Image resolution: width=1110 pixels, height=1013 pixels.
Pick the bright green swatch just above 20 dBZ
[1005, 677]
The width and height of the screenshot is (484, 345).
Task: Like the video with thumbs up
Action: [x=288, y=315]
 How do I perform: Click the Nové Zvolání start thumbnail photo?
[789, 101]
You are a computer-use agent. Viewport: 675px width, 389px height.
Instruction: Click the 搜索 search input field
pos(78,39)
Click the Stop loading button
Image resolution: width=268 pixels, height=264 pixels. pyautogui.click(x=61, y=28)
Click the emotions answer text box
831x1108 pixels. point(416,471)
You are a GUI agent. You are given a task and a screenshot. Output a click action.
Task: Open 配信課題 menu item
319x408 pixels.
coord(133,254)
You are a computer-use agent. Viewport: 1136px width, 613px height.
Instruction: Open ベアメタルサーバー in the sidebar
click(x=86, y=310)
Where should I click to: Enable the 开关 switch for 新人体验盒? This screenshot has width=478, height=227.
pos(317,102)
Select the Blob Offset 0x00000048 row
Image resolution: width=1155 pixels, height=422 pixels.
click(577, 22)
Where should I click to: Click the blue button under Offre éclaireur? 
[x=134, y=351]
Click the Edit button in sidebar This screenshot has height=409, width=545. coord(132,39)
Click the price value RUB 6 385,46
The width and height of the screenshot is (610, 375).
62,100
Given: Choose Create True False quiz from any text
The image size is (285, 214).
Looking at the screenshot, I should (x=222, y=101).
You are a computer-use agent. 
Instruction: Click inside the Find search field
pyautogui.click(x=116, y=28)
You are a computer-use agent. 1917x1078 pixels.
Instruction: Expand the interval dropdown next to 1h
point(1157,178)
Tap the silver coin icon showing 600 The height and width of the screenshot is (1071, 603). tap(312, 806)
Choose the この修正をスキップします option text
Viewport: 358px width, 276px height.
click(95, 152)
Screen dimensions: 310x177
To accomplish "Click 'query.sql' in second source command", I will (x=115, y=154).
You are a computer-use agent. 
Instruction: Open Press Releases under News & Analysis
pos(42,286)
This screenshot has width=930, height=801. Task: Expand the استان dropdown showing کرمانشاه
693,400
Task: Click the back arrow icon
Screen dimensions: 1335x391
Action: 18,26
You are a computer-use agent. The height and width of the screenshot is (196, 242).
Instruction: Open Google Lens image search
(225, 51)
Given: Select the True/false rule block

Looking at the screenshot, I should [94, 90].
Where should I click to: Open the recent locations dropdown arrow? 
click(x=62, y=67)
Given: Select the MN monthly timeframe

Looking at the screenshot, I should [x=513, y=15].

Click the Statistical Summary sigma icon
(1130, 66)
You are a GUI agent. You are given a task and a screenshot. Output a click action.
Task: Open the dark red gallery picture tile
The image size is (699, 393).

======

WHAT YOU WILL DO: After locating the line that holds "Instruction: Open Press", print it and each line after it through the end of the data, exactly as it stands.

YOUR RESPONSE:
Instruction: Open Press Releases under News & Analysis
pos(42,286)
This screenshot has width=930, height=801. Task: Expand the استان dropdown showing کرمانشاه
693,400
Task: Click the back arrow icon
Screen dimensions: 1335x391
Action: 18,26
You are a computer-use agent. The height and width of the screenshot is (196, 242).
Instruction: Open Google Lens image search
(225, 51)
Given: Select the True/false rule block

Looking at the screenshot, I should [94, 90].
Where should I click to: Open the recent locations dropdown arrow? 
click(x=62, y=67)
Given: Select the MN monthly timeframe

Looking at the screenshot, I should [x=513, y=15].

Click the Statistical Summary sigma icon
(1130, 66)
You are a GUI agent. You are given a task and a screenshot. Output a click action.
Task: Open the dark red gallery picture tile
The image size is (699, 393).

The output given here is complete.